Результаты и обсуждение
Получено 527 изображений в двух принятых увеличениях (табл. 1).
Были проанализированы специфические морфологические признаки микроорганизмов. Основным конституциональным признаком, позволяющим разделить микроорганизмы на группы, оказалась форма микроорганизмов (сферическая, палочковидная или промежуточная). Для разделения групп на подгруппы мы использовали характеристики контура микроорганизма: его очертания и контрастность по отношению к фону. Также учитывались такие признаки, как наличие спор, очертания жгутиков, подвижность микроорганизмов. В результате на основании перечисленных признаков была построена рубрикация атласа-определителя (табл. 2).
На рис. 1а (сплошная стрелка) представлено изображение чистой культуры Pseudomonas aeruginosa – палочковидных бактерий с умеренным удлинением без образования спор с четкими контурами внешних оболочек. На рис. 1б (прерывистая стрелка) представлено изображение чистой культуры Mycobacterium abscessus – экстремально удлиненных нитевидных бактерий.

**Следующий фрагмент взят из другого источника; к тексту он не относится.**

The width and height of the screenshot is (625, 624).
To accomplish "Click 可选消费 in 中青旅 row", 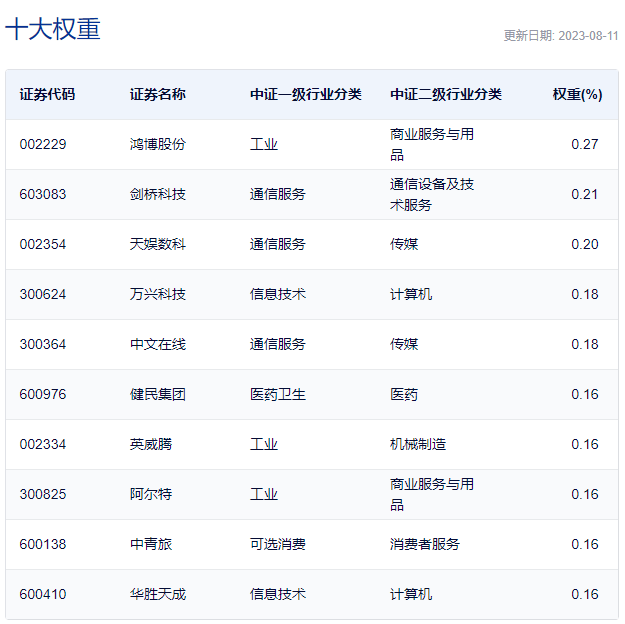I will (277, 544).
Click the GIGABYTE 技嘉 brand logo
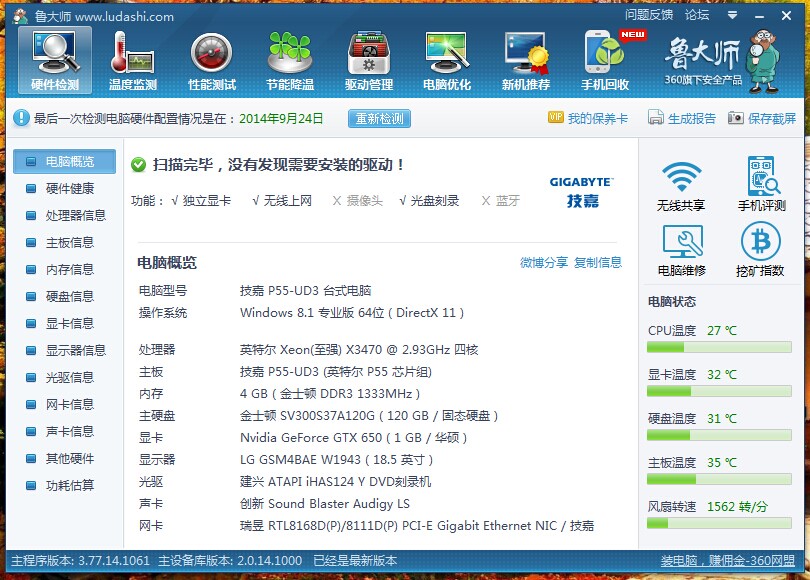 coord(581,192)
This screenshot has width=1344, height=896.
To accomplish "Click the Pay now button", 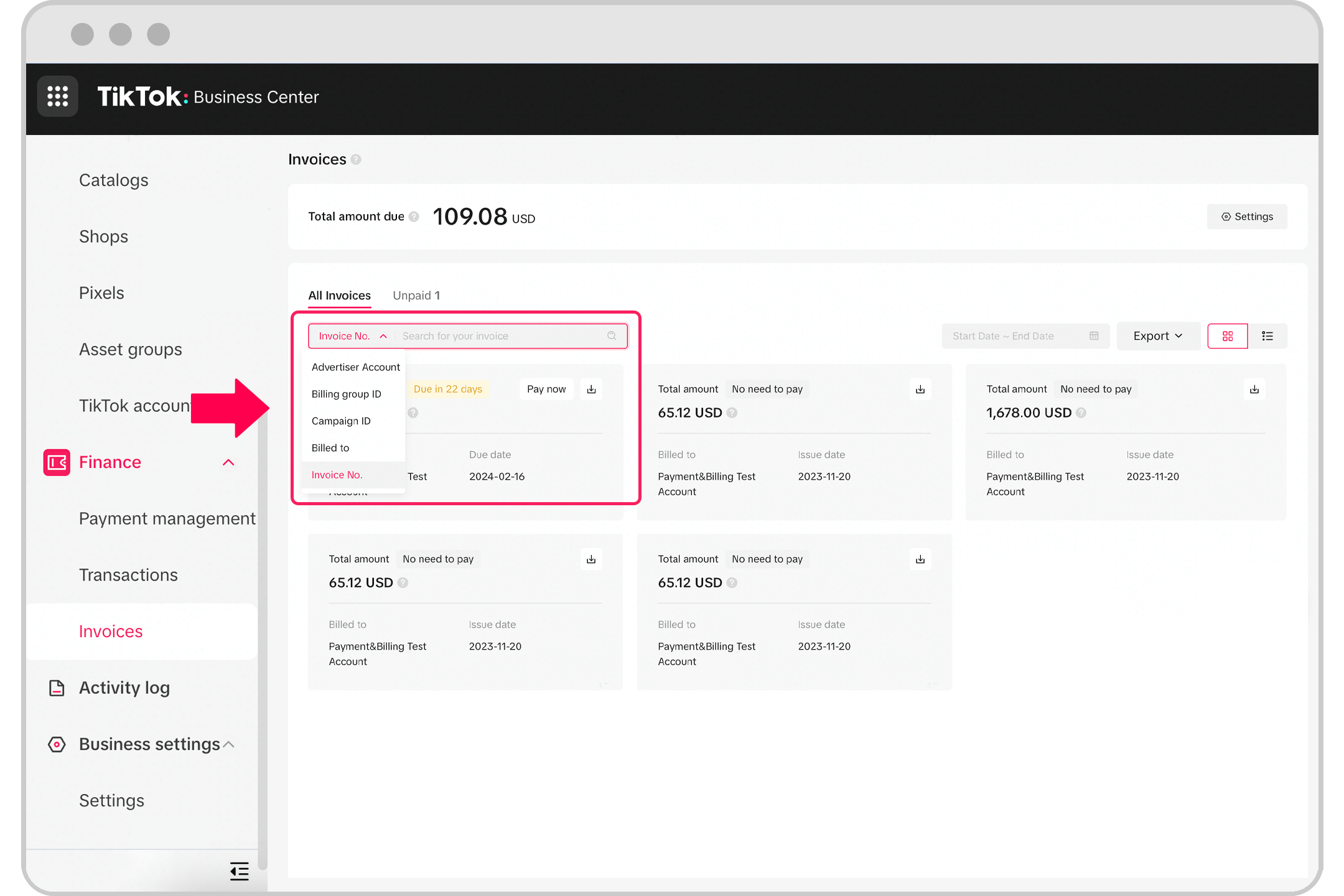I will [x=546, y=389].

Соответствующие признаки выделенных морфологических групп уточняются, но уже можно говорить о возможности уверенного дифференциального определения высших заданных нами таксонов (царства). Предварительный анализ говорит о том, что удовлетворительная диагностика, проведенная с помощью нашего классификатора, возможна и в более мелких таксонах, вплоть до ранга рода или кластеров, объединяющих несколько родов.
Достижение многообразия отличительных признаков микроорганизмов определяется тем, что в отличие от классической СЭМ, где большинство микроорганизмов выглядят одинаково, лантаноидное контрастирование при СЭМ существенно увеличивает информативность получаемых изображений. При пробоподготовке с использованием неодима (одного из лантаноидов) клетка сохраняет свою форму и целостность мембраны [6]. Хорошо визуализируются стенки бактериальных клеток, межклеточные перегородки, связанные с делением, контакты между клетками, взаимоотношения в кластерах. Изображения бактерий и грибов при СЭМ с лантаноидным контрастированием часто демонстрируют родоспецифичные: форму, паттерн контрастирования и другие признаки [7].
Обнаруженные при создании атласа специфичные признаки в дальнейшем могут применяться на практике для интерпретации отпечатков с глазной поверхности, выполняемых при проведении импресионной пробы (рис. 1в). А импрессионные пробы, наоборот – мотивировать на расширение перечня эталонных изображений. Например, выделенные при визуализации чистых культур признаки оказались сопоставимы с признаками микроорганизмов в импрессионных пробах пациентов с кератитом. Так, на рис. 1в видно, что в пробе пациента с кератитом визуализируется смешанная колония, состоящая из микроорганизмов группы III, подгруппы III.2) (рис. 1в, сплошная стрелка) и микроорганизмов группы V (рис. 1в, прерывистая стрелка). В группу V могут входить микроорганизмы родов Mycobacterium и Actinobacteria, эталонные изображения последних еще предстоит добавить в базу. Несмотря на неполноту, уже сейчас пользуясь фенотипической рубрикацией атласа, можно сузить перечень предполагаемых инфекционных агентов и подтвердить анализы, выполненные другими методами.
Заключение
Высокая ожидаемая востребованность атласа-определителя в офтальмологии определяется возможностью быстро провести исследование биологического материала импрессионной пробы посредством СЭМ с лантаноидным контрастированием. Мы ожидаем, что атлас с иллюстрациями эталонных культур, наиболее часто встречающихся микроорганизмов на ГП, станет первым шагом для внедрения данной методики в качестве экспресс-диагностики.